In a ‘patient perspective’, ‘Breast cancer screening: an ethical dilemma or an opportunity for openness?’ published in the April edition of Quality in Primary Care, I consider the evidence showing lack of effectiveness and major harms of the NHS Breast Screening Programme and question the ethics of running an Age Extension Randomised Controlled Trial at all, let alone before an Independent Review of the programme had concluded. I wonder why, when those who attend mammographic screening are three times as likely to be ‘over-diagnosed’ (and over-treated) as to benefit (Marmot Report – and even this benefit is disputed), women continue to receive an unsolicited appointment which seems to endorse screening as beneficial. As for consent: ‘Professor Sir Mike Richards said the decision to be screened should be a woman’s choice – but he also said screening was still recommended.’

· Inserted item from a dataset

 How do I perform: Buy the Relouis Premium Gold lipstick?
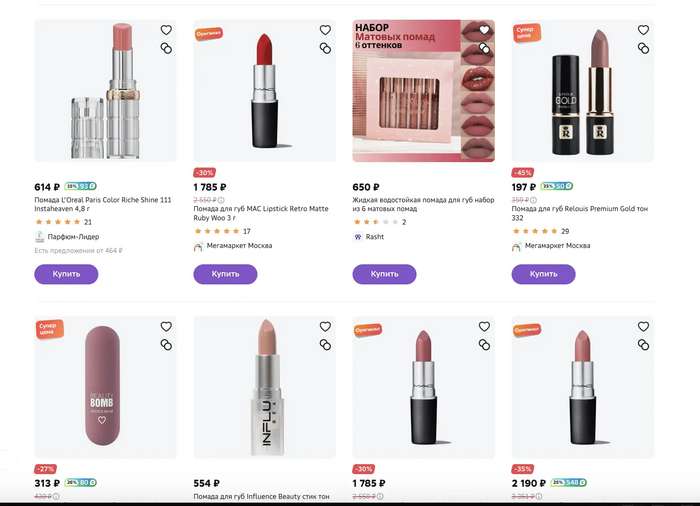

I also question the GP role, sign-posted as a source of further information, when GPs may be paid to encourage women to participate in breast screening (as well as other interventions) as part of ‘local enhanced services payments’ (confirmed by the Department of Health in a telephone conversation 26 November 2012). ‘Are they content to be placed in a position which undermines trust and could break the doctor/patient relationship?’ And how about those involved in the screening programme/industry – they did not train in order to cause harm.
Blennerhassett M. Breast cancer screening: an ethical dilemma, or an opportunity for openness? Quality in Primary Care.2013; 21:39-42.